Extracted records: Begin

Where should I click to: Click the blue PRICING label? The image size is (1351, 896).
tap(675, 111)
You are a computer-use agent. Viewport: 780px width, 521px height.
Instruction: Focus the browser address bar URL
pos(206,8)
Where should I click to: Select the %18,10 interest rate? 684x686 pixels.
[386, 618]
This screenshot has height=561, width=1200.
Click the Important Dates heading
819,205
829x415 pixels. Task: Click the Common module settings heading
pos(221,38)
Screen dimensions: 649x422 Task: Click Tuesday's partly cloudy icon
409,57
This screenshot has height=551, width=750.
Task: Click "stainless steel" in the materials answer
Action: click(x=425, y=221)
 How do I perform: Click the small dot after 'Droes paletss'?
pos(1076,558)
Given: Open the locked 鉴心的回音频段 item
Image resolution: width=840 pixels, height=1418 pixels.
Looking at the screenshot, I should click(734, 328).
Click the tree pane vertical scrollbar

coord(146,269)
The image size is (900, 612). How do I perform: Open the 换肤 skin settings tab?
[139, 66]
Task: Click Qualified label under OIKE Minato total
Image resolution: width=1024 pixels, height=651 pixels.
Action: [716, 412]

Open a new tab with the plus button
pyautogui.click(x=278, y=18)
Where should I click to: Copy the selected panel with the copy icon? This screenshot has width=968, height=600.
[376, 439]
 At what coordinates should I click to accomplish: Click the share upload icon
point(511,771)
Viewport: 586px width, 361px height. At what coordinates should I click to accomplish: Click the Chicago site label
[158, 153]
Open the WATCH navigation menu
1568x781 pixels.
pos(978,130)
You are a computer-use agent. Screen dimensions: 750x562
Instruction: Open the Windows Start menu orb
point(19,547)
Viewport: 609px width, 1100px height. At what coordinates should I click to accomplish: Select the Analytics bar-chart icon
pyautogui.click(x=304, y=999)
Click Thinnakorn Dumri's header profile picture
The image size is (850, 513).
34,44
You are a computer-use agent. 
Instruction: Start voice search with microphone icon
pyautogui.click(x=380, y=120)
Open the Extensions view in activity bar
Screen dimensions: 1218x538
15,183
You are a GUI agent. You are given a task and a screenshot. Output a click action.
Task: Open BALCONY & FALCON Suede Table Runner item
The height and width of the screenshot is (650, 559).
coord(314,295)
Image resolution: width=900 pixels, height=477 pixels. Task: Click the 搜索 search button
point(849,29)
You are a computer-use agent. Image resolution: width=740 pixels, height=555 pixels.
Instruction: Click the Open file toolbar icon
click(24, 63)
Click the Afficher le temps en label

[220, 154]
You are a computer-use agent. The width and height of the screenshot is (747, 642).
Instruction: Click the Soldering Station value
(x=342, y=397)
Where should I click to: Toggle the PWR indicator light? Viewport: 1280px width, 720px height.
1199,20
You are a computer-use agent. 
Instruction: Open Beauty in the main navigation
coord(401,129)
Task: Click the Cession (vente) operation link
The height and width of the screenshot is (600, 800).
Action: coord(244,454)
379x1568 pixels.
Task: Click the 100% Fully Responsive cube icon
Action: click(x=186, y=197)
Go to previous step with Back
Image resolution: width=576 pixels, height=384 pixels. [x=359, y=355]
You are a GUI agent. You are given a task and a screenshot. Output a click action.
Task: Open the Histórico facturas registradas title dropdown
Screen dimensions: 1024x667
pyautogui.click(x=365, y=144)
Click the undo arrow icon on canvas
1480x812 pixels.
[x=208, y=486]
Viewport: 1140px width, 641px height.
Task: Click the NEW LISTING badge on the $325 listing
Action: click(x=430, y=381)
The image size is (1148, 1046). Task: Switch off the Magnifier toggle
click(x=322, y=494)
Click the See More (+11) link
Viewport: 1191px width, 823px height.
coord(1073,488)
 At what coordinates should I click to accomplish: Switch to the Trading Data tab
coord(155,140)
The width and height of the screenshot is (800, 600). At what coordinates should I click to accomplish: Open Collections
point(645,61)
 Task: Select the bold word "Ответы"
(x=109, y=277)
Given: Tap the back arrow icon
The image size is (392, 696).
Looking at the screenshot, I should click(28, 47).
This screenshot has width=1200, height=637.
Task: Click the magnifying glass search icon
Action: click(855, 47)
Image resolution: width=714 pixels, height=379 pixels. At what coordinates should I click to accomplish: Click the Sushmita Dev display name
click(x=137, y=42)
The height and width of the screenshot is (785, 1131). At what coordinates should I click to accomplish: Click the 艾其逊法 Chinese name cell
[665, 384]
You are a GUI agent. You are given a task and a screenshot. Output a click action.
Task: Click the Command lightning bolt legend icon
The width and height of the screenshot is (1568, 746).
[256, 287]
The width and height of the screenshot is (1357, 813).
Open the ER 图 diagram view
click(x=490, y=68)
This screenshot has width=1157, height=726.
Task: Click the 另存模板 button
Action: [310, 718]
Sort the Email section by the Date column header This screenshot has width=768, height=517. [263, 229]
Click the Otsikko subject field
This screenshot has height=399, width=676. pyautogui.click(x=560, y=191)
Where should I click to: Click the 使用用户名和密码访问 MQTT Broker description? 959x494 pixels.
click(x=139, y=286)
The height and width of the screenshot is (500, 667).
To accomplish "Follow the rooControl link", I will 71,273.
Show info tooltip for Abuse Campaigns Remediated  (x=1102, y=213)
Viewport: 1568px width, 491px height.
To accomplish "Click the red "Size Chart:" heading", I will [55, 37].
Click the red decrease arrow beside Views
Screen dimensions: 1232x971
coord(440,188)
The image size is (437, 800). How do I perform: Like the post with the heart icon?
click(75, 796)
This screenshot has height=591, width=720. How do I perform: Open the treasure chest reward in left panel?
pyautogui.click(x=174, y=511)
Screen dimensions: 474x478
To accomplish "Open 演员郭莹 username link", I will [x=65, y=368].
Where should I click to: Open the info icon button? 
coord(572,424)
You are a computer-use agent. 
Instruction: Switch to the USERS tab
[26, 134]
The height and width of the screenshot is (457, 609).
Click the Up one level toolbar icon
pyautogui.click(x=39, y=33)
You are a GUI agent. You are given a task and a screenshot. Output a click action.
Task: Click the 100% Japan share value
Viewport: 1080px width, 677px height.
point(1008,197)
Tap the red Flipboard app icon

Extracted records: End

Working through the entries above, copy every line in which "computer" is found.

* Written reply *
You are a computer-use agent. Viewport: 780px width, 521px height.
You are a computer-use agent. Screen dimensions: 750x562
You are a computer-use agent. 
You are a computer-use agent. Image resolution: width=740 pixels, height=555 pixels.
You are a computer-use agent. The width and height of the screenshot is (747, 642).
You are a computer-use agent. 
You are a computer-use agent. 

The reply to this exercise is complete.